The music behind the action onstage emphasizes the way the incident ties into larger themes of hate and humanity. Francisco Feliciano’s Misa Mysterium and Mozart’s Requiem, among other pieces, serve as a universal backdrop for a comparatively small incident.

The set design oddly seems to reflect the state in which the play is set. Skeletal trees, fences and plain boxes can be seen as colorful and complex or incredibly stark depending on the lighting and the mood. The feeling might be familiar to the grasslands, fences and open sky that dominate much of Wyoming. The versatility allows many scenes to blend together in the same space.

The costumes also help the chorus blend together, as silver or black pants and shirts are dressed up when the actors move into different roles. Set and costumes both make use of eye-catching materials that seem to abstract the actors from the words that they speak.

“I think gauze works with memory,” Juan said. “It’s lined, it reminds you of what is inside. It’s very cocoon-like, and wind-like at the same time.”
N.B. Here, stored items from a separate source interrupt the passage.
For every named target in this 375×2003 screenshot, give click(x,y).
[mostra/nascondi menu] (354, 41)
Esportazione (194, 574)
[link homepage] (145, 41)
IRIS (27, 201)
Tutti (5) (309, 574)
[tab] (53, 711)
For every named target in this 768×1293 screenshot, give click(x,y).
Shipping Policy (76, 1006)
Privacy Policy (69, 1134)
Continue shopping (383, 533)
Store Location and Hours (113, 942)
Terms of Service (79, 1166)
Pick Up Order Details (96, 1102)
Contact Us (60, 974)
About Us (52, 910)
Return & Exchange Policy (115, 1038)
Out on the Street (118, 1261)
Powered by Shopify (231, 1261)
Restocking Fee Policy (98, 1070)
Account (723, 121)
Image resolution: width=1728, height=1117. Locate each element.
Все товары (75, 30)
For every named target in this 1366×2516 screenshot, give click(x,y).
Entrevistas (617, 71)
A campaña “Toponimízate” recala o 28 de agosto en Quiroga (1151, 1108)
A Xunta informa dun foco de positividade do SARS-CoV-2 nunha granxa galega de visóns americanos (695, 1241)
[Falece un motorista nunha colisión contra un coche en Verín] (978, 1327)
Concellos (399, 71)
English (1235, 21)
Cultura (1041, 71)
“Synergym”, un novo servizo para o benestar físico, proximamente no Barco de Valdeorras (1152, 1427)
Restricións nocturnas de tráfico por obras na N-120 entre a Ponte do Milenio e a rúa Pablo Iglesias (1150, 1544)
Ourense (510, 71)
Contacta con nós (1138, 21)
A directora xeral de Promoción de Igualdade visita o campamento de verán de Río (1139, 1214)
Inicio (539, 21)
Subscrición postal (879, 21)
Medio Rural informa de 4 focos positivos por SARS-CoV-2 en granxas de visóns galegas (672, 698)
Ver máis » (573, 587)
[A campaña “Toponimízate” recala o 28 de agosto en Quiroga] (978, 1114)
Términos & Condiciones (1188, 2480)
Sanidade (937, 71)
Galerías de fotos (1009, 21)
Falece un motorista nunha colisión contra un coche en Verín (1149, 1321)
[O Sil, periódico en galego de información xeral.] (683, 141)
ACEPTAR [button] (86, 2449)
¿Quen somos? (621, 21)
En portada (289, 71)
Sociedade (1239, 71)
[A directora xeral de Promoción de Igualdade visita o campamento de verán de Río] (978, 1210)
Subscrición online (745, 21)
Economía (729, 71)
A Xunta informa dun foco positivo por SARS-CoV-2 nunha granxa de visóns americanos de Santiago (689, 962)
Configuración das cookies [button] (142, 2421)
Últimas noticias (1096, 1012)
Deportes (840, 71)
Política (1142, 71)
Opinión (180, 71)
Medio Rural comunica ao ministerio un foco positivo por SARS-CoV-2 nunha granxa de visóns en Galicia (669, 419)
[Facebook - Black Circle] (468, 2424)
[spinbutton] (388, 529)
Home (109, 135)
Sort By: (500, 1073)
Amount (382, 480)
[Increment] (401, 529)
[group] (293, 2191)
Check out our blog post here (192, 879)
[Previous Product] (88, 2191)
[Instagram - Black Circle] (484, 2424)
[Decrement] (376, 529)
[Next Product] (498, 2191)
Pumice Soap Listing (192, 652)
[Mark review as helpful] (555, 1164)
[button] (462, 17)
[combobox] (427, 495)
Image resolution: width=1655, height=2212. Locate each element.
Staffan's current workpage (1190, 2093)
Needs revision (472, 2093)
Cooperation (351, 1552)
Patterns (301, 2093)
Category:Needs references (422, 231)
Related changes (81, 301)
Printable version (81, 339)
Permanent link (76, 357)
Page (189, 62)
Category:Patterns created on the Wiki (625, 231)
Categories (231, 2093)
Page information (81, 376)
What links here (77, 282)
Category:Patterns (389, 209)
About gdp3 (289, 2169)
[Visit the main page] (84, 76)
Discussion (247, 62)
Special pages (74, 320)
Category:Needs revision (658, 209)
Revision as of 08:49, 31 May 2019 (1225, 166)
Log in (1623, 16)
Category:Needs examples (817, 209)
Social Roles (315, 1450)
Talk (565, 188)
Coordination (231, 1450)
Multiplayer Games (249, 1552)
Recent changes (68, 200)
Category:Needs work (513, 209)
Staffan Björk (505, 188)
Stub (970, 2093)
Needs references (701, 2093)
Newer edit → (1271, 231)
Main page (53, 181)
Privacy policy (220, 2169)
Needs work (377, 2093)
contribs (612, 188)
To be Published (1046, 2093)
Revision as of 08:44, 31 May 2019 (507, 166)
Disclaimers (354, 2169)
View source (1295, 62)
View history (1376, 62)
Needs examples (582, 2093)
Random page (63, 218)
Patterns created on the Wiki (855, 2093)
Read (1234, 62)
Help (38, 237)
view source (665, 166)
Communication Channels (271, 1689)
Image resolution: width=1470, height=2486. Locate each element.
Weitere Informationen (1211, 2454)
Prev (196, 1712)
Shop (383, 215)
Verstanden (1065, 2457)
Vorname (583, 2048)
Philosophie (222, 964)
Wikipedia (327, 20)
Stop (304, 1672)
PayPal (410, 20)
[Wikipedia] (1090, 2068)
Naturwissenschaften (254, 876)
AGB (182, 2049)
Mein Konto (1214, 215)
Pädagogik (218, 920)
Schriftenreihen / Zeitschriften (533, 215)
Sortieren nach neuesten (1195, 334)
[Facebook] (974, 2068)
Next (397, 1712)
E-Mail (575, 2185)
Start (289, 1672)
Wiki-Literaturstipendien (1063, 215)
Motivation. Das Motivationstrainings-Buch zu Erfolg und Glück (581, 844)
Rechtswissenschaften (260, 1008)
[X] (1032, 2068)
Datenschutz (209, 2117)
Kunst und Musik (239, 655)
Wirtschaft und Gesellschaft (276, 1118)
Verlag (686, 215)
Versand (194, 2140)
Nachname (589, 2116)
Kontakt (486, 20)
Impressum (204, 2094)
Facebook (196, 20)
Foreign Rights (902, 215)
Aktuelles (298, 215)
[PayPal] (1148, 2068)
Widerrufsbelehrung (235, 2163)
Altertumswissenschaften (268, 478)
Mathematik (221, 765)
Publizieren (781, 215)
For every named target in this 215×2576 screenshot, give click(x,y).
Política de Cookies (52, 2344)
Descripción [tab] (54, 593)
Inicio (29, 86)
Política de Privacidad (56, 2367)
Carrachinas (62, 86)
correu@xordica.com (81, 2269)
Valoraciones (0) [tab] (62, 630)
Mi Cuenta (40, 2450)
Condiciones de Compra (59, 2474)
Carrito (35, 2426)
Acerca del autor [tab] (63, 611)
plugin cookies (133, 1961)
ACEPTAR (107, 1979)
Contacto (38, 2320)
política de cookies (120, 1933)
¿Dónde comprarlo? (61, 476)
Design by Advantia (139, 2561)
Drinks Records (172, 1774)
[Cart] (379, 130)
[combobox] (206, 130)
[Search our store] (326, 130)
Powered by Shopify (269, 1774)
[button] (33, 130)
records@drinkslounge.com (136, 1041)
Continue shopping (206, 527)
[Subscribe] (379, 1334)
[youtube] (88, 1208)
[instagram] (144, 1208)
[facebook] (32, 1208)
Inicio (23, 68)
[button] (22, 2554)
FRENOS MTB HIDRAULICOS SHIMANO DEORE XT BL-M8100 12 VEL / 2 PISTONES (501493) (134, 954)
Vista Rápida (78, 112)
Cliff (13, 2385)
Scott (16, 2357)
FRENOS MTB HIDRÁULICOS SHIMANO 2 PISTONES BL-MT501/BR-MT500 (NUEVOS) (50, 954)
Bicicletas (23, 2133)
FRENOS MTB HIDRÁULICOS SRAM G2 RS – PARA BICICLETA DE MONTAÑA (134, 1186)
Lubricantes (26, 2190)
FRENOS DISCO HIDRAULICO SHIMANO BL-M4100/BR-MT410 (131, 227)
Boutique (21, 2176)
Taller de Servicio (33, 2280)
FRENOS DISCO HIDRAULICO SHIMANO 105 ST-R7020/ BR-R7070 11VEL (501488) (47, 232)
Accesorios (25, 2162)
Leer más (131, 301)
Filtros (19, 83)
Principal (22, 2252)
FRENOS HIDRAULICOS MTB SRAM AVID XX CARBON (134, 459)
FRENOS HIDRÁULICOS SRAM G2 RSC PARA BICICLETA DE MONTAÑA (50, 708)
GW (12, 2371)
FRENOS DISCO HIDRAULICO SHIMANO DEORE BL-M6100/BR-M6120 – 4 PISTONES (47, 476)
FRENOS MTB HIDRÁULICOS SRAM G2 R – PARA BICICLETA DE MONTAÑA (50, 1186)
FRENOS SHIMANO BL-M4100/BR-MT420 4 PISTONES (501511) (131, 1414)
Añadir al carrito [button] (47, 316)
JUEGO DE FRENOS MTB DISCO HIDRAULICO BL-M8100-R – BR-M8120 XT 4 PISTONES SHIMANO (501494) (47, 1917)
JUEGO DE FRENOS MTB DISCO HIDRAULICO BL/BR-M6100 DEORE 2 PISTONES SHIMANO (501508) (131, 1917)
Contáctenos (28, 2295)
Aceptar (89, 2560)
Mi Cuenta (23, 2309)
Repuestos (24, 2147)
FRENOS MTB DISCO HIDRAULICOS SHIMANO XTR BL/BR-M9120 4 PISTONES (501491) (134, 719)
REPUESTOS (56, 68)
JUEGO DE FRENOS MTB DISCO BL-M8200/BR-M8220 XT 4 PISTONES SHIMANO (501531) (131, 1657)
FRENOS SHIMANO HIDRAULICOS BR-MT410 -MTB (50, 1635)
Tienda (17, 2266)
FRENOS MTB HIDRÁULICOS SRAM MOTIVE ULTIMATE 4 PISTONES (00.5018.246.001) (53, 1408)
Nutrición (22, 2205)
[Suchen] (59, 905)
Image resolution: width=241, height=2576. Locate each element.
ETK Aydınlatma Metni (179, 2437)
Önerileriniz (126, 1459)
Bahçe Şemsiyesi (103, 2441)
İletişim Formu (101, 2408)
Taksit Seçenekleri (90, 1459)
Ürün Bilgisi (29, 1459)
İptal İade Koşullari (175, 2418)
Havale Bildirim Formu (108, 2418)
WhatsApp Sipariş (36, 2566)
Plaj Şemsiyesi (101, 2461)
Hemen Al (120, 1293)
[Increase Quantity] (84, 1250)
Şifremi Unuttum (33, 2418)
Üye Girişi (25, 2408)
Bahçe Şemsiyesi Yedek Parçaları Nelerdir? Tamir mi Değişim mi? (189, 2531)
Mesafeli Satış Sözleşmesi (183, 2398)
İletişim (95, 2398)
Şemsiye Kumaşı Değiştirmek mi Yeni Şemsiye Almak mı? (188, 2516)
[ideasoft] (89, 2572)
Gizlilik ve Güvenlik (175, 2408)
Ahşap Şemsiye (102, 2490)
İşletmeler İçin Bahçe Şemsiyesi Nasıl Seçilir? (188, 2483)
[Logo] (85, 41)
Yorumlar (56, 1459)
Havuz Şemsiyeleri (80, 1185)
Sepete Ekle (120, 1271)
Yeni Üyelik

The performance unquestionably benefits from the facilities in the Decio Mainstage Theater, which allow for better effects than were ever possible in Washington Hall. The trapped stage allows for a beautiful moment when a bigoted preacher emerges onto the stage from glowing red light underneath. He is greeted by a movement of the Requiem that is highly reminiscent of Mozart’s Don Giovanni, an opera in which the devil descends into hell instead of climbing out of it.

“The Laramie Project,” like much of the art which has recently been drawing attention, risks moving into a controversial sphere by addressing the issue of homosexuality. A scene in which a male character appears dressed like a dominatrix sporting the Nazi insignia might raise hackles, but it also provides a striking statement that would be difficult to achieve through subtler means.

“It serves a couple of different purposes,” said Jordan, who performs the scene in the FTT performance. “It’s a parody of the whole idea of Nazism, sort of making Nazis into fools. It also juxtaposes the high emotional scene before it. There’s this counterpoint to take you out of that emotion and look at it from more of a distance.”

In general, the play benefits from the effort to place it in a broad picture and not focus on the particular political issue involved.

“One thing I’m glad Anton has done is to make it a lot more about hate crime than about homosexuality,” junior Mairead Case said.

Parts of “The Laramie Project,” especially the scene by the chorus, might become too abstract for some audience members. But the play is certainly fascinating and provides food for thought on multiple levels. In the tradition of plays that examine hate crimes and the mentality that surrounds them, “The Laramie Project” certainly achieves a unique status.

“The Laramie Project” will be performed Tuesday through Sunday and March 1 through March 3 at the DeBartolo Center for the Performing Arts. Tickets cost $8 for students, $10 for seniors, faculty and staff and $12 for the general public.